“Why do I write? Perhaps in order not to go mad.”
Elie Wiesel

author: Nicole J. LeBoeuf

actually writing blog

The unsung heroes of Mardi Gras, and the mountains of waste they have to clear.
someone's gotta clean up all this mess
Wed 2020-06-24 22:38:33 (in context)
  • 34 words (if poetry, lines) long

Wow, I suck at this Social Media Self-Promotion thing. I keep forgetting to tell you about my latest poem publication. It's "The Mardi Gras Tree," and you can read it in the very latest edition of Eternal Haunted Summer--the Summer Solstice 2020 issue, whose theme is "Holy Days."

The holy day being commemorated in "The Mardi Gras Tree" is, as you might expect, Fat Tuesday. But it's not about the day of festival and celebration so much as it is about the hangover and mundane clean-up duty of the afternoon after the parades have all passed by, and the morning after when it's time to get back to work. The transition from one to the other happens much sooner than you might think. New Orleans natives know how the unofficial final floats in any parade are the police cars whoop-whooping at spectators to let them know the show's over, and after that the huge street-cleaning trucks with the round brushes and the jets of water scouring the street. Many a child raised in the area knows better than to leave before those vehicles show up--it ain't over until it's over, after all--and many a parent disappoints their kid by yanking them away before that happens--gotta get to the car and vacate your parking spot ahead of everyone else, for fear of having to sit bored in your car waiting for your turn to leave.

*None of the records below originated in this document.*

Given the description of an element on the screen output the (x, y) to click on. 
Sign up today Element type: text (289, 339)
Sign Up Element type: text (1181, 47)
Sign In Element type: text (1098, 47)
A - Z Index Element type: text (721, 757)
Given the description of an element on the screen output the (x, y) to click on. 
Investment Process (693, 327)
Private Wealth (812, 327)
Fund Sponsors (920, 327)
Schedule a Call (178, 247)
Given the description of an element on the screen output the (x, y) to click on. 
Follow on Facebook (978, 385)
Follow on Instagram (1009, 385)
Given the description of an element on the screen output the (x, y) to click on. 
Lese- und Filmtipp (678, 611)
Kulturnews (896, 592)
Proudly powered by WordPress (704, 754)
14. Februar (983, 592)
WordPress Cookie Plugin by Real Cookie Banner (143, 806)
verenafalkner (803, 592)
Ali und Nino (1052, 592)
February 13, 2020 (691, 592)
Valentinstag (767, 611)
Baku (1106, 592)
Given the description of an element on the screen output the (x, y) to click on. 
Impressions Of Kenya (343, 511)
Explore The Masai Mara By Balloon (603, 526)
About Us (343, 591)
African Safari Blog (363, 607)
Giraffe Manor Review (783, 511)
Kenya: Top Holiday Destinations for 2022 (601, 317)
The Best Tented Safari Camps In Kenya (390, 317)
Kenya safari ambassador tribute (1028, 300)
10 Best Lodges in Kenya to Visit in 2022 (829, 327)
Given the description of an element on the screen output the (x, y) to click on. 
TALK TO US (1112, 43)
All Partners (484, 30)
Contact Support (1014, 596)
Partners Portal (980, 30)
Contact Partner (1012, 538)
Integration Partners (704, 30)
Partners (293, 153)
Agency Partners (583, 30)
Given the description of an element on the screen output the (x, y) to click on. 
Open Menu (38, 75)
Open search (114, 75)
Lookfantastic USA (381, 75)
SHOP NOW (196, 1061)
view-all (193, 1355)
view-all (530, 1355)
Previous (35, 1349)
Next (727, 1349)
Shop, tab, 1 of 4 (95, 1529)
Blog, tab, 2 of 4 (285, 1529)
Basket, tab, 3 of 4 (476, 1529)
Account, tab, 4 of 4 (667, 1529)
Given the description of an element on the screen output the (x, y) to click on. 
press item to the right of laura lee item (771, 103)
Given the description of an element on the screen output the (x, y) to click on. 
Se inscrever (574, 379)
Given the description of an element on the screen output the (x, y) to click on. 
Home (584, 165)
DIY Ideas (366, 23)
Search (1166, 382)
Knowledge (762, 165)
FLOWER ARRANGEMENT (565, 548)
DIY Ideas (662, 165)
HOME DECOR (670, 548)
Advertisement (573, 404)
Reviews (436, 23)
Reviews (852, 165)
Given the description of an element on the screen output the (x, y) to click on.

(That latter impulse I see at concert venues, with drivers fleeing after the last song proper but before the encore so as to spare themselves the inevitable traffic jam.)

I really like what editor Rebecca Buchanan has to say about my poem: that it illustrates "just how hard it can be to leave sacred space and return to mundane reality." I hadn't thought of it that way--Mardi Gras as sacred space--I'd thought of it more as a drunken Bacchanalia out of which we stumble blearily with a hangover and a certain dread of being confronted with whatever stupid shit we did while the rules of society were temporarily suspended. But that suspension of rules really is a liminal zone, a place where reality is on hold, a "time that is not a time, a place that is not a place" as we Wiccans often say about the magic circles we construct for the purpose of ritual. It was quite normal for a kid growing up in the area to have the entire week of Fat Tuesday off, which made it that much harder to return to everyday life the following week.

(Many of my friends and their families used the week to head up to Colorado ski resorts, a choice I found baffling. Why, I thought, would anyone leave New Orleans during the week of Mardi Gras? Didn't they know Mardi Gras was the best time to be a New Orleanian? Now, ironically enough, I'm in Colorado full time. I still haven't really learned to ski, though.)

Anyway, thanks to such neighborhood monuments as the titular crepe myrtle tree on Bonnabel Boulevard--and I'm sure there are landmark trees like it all over the Greater New Orleans Area; that's just the one maintained in my particular stomping grounds in Metairie--pieces of sacred space celebrate Fat Tuesday all year round. Come spring and summer, they rain petals and pollen down on unsuspecting passersby while their perennial plastic fruit clinks and clatters. "Throw me something, Mister." There are also the barely hopeful idiots in the French Quarter who'll half-heartedly offer anyone presenting as female a string of cheap beads if she should "take it off" and "show your tits"; I guess they're part of the year-round ritual space of carnival, too. I prefer the trees.

I wrote "The Mardi Gras Tree" this year as part of a Codex contest called "Victory in Verse." The contest ran four weeks. The first week called for short poems, twenty lines or less, which were otherwise unrestricted. During the second week, we wrote short formal verse. The third week was all about visual poetry: erasure poems, concrete poetry, found poetry, and other experiments. And the fourth week, dubbed "Take your best shot" (although I seem to persist in misremembering it as "Do Your Verse") featured whatever the hell you wanted to do at whatever length you chose.

The contest facilitator gave us a lot of prompts to spark contestants' imaginations, both pictoral and verbal. One of them was the photo I've included here. Given where I'm from, it was inevitable that it would catch my eye. Thus was born my poem "The Mardi Gras Tree," which I'm so proud to see featured in Eternal Haunted Summer, and so pleased now to share with you.